2. Understand your lead time
Lead time is the quantity of time between order and arrival. While the majority sellers would love to run their business using “just in time inventory”, doubtful lead times can cause a seller to run out of inventory. Lead time varies by the supplier, seasonality, and even by item.

3. Know how much inventory you need.
If you cannot know accurately how much inventory you require, it’s a good plan to have some “buffer stock” on hand to diminish shortfalls. Buffer stock is additional inventory a seller maintains to make sure that they do not run out of an item.

4. Sell on multiple channels.
If your in-stock items are not on numerous markets, you are missing opportunities for sales. Gain access to diverse customers from each of the big three (Amazon, eBay, and your own website). The pre-built marketplaces are a dependable source of customers, but keep in mind you may end up competing with the marketplace itself for definite types of inventory.

5. Automate your inventory system.
Do not destroy your business by juggling spreadsheets in order to manage selling across channels. Use a third-party inventory management result or solution to share and track your inventory across channels and reduce the need for maintaining separate spreadsheets.

6. Know your inventory costs.
The cost of inventory is extra than just the price you pay for an item. Here are distinctive costs associated with maintaining an inventory:
  • 6-12% Opportunity: What you could have made if you place the money you have tied up in inventory in another place (i.e. By putting the money in the bank, mutual fund or other investment.)
  • 6-12% Obsolete Inventory: Surplus inventory that does not sell before it goes out of fashion, or is no longer in require. For example: Beta/VHS/ Blue Ray /DVD
  • 3-10% Taxes and Insurance: That is applies not only to the inventory, but also to employees.
  • 2-5% Warehouse/Storage: The cost of your utilities ,warehouse and storage.
  • 2-4% Handling: Your time and employee time used up handling inventory. This could comprise physically counting inventory, keeping inventory fresh and organized, tagging and labeling, etc.
  • 2-4% Breakage and Theft: Inventory that is damaged ,broken,or stolen and thus unable to be sold.
  • 1-4% Clerical: Purchasing, keeping records, and any other associated or connected work.

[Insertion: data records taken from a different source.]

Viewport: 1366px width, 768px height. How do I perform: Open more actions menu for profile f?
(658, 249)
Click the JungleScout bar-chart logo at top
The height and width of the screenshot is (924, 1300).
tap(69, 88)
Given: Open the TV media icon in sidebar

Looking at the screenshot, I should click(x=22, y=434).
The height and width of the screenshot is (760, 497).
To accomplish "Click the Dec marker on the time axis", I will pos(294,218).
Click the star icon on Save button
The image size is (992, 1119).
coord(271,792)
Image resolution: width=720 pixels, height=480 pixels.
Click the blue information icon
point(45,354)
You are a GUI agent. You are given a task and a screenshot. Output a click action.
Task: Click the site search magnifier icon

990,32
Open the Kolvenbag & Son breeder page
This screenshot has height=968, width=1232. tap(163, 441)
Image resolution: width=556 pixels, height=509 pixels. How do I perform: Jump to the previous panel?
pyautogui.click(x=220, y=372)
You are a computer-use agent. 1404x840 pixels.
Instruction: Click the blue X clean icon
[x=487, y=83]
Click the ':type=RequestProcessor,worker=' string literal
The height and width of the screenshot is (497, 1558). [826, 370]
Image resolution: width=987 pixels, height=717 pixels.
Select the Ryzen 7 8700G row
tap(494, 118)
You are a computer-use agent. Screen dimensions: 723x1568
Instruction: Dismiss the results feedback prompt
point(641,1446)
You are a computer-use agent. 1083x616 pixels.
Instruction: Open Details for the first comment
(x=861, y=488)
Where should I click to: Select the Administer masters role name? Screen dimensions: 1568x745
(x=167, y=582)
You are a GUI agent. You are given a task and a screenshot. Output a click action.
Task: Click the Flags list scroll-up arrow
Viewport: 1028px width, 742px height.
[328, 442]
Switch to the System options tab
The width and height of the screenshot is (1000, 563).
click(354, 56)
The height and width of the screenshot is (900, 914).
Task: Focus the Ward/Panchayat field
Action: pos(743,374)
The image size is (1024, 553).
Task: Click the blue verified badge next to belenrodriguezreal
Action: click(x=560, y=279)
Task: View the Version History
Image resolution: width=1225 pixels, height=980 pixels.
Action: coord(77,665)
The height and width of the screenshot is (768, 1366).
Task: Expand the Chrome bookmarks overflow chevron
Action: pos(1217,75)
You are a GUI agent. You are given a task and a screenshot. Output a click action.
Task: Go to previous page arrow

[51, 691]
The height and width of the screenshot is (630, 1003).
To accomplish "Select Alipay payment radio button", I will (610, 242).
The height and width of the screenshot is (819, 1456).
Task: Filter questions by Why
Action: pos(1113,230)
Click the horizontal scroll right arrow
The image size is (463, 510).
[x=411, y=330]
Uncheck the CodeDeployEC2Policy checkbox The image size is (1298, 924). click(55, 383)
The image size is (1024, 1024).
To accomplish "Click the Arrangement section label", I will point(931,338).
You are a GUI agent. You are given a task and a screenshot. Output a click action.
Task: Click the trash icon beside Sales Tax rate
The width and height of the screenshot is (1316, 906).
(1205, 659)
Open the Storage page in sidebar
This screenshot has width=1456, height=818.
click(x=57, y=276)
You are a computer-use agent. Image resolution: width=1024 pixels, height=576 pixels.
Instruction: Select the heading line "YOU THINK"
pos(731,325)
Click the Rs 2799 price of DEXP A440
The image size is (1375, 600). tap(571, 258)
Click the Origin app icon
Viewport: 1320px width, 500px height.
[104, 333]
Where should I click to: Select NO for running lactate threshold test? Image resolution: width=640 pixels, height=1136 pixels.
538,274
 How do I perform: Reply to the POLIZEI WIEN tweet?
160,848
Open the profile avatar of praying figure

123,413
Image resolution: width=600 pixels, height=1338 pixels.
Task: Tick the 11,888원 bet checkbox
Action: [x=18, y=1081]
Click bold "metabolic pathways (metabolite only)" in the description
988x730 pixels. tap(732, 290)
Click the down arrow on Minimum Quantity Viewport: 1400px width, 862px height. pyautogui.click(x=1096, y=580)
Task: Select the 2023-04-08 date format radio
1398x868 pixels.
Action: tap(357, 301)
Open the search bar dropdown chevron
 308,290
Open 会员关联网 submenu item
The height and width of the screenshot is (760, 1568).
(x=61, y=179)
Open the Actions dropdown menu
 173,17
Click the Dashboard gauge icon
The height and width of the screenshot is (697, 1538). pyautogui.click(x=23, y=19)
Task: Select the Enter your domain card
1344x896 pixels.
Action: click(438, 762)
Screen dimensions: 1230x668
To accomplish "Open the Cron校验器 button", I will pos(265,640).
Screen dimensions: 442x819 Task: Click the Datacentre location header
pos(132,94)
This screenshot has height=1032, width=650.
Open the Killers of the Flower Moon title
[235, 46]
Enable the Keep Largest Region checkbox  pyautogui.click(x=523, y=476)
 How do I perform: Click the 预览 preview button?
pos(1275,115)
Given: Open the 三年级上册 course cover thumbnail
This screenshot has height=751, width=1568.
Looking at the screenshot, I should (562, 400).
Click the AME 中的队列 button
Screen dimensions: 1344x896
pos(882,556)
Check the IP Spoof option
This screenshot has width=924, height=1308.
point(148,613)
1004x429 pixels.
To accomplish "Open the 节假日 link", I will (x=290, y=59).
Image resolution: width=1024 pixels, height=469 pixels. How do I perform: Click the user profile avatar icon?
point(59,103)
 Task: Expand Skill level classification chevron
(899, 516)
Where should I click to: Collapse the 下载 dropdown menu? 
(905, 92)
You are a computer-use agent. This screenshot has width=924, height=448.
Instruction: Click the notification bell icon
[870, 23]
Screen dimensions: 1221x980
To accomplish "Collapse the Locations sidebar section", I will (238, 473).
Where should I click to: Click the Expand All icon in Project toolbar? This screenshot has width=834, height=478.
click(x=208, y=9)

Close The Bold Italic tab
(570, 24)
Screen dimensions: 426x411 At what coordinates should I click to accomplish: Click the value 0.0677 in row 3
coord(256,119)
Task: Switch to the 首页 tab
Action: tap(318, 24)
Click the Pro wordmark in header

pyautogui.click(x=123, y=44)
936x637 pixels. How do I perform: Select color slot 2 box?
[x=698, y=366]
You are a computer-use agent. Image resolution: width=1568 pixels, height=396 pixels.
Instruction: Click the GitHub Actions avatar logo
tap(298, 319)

7. Measure your inventory turn.
Inventory turn is a way to compute of the number of times inventory sold in a time period (such as a year). It is like to the cost of goods sold divided by the average inventory. (Inventory Turnover = Cost of Goods Sold÷Average Inventory). Once you have the metrics, you can build improvements and measure results.

8. Don’t hold onto the past.
If you inventory is obsolete or is just not selling, do not think guilty about disposing of it. All merchants have made terrible purchasing decisions at one time or another. Give yourself permission to forgive and forget your mistakes and let it go. There are exist many channels and processes of disposing of obsolete inventory.

9. Beware of the “long tail.”
Long tail cost means  the cost of inventory storage and distribution. When inventory storage and distribution costs are short, it becomes feasible to sell relatively unpopular products with long sales cycles; conversely, when storage and distribution costs are high, only the most accepted products are sold quickly enough to make a profit. 

Note that majority of eBay’s and Amazon’s fees are collected after the sale, so long-tail items can seem good-looking as distribution cost is very low. However, if long tail items creep from being a little portion of your inventory to being a large portion, you will continually struggle to equal “last month’s sales” vs. being in a growth mode.